Visita al Spitzkoppe, el pico de granito que vigila Namibia

Spitzkoppe desde la carretera

Llegaba el día de visitar uno de los lugares más emblemáticos e importantes de nuestro viaje, era el momento de ir a conocer el Spitzkoppe de Namibia, la gran montaña de granito que vigila Damaraland, uno de los territorios más deshabitados del continente africano.

Las expectativas eran altísimas pese a que nos habían avisado que no era de los lugares más habituales en las rutas por Namibia. O quizás por eso las expectativas estaban puestas tan arriba, y eso que ya habíamos estado en el desierto del Namib y el Parque Nacional Namib-Naukluft y sabíamos que aquello no iba a ser fácil de superar.
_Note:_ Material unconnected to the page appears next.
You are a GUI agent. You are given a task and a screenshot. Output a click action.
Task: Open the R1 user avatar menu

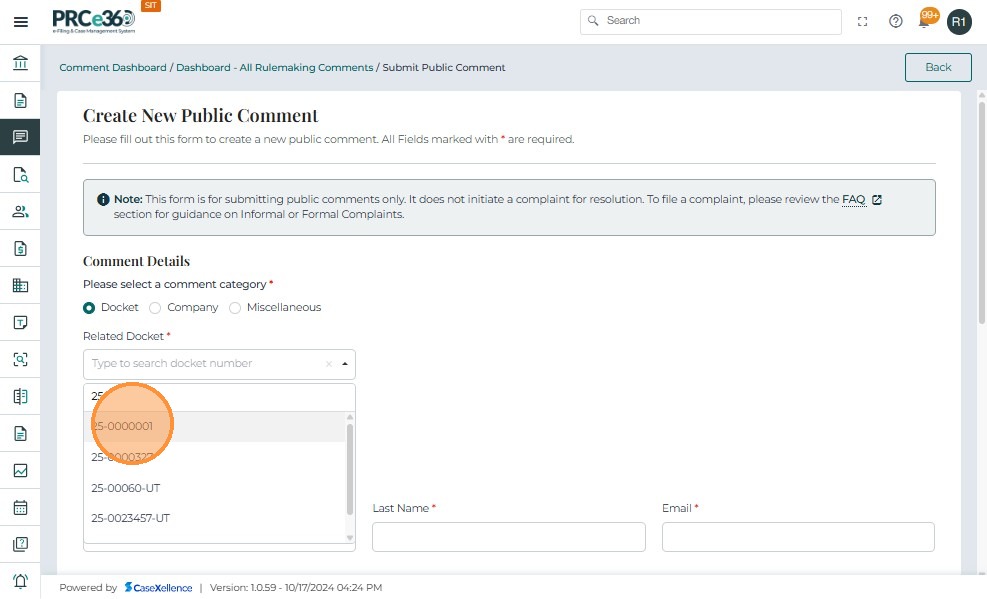point(959,21)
Llegada al Spitzkoppe, una carretera con paisajes insuperables

Carretera al Spitzkoppe

Las impresionantes formaciones del Spitzkoppe nos quedaban a poco más de una hora y media de camino así que, sin demasiada prisa, nos levantamos, tomamos un buen desayuno salimos hacia la montaña más emblemática de Namibia.

La carretera, conforme te vas aproximando a la montaña, va dejando unas vistas que hiptonizan. El camino queda justo en frente del Spitzkoppe y ya antes de llegar ya quedas impresionado por su belleza. Podríamos haber dado media vuelta en aquel momento y ya hubiese sido suficiente para no olvidar jamás el Spitzkoppe.

Spitzkoppe Namibia

Llegamos y tras cumplir los trámites de entrada, no sin engorros por parte del encargado en la puerta, empezamos nuestra visita al Spitzkoppe. Cogimos uno de los caminos que rodean las montañas hasta que vimos un hueco para dejar el coche y bajar a disfrutar del espectáculo a pie.

Spitzkoppe, entre las montañas sagradas de granito

Ya fuera del coche, caminamos por la zona y subimos a alguna zona accesible para nosotros, porque hay que decir que el Spitzkoppe es uno de esos lugares en el que los escaladores se vuelven locos, siendo un reto gigantesco llegar hasta la cima de los 1728 metros de altura que tiene el pico más alto. 

Spitzkoppe

En los aledaños de la montaña, dentro del propio espacio protegido, se pueden ver animales salvajes como cebras, hyrax y otros mamíferos, pero otro de los grandes momentos de la visita al Spitzkoppe llega cuando te acercas a sus pinturas rupestres, con más de 2.500 años de antigüedad y que representan la vida y sobretodo, los animales que cazaban aquellas personas que hace decenas de siglos vivían en esta zona.

Después de conocer estos espectaculares paisajes moldeados en sus más de 700 millones de años de antigüedad, subimos al coche con destino indefinido y con el objetivo de conocer un poco mejor los alrededores de las montañas.

hyrax

Aunque hubo un buen rato que estuvimos bastante perdidos por los caminos cercanos, la verdad es que perderse por esos caminos del Spitzkoppe no es ni mucho menos un horror, sino más bien un lujo que te permite deambular entre estas montañas, fauna salvaje y siglos de historia.

Aquella jornada en el Spitzkoppe de Namibia había sido memorable y volvíamos a dormir a Swakopmund, esperando que todo aquello no hubiese sido un simple sueño. Al día siguiente íbamos en dirección al norte del país atravesando el apasionante Cape Cross y la Costa de los Esqueletos.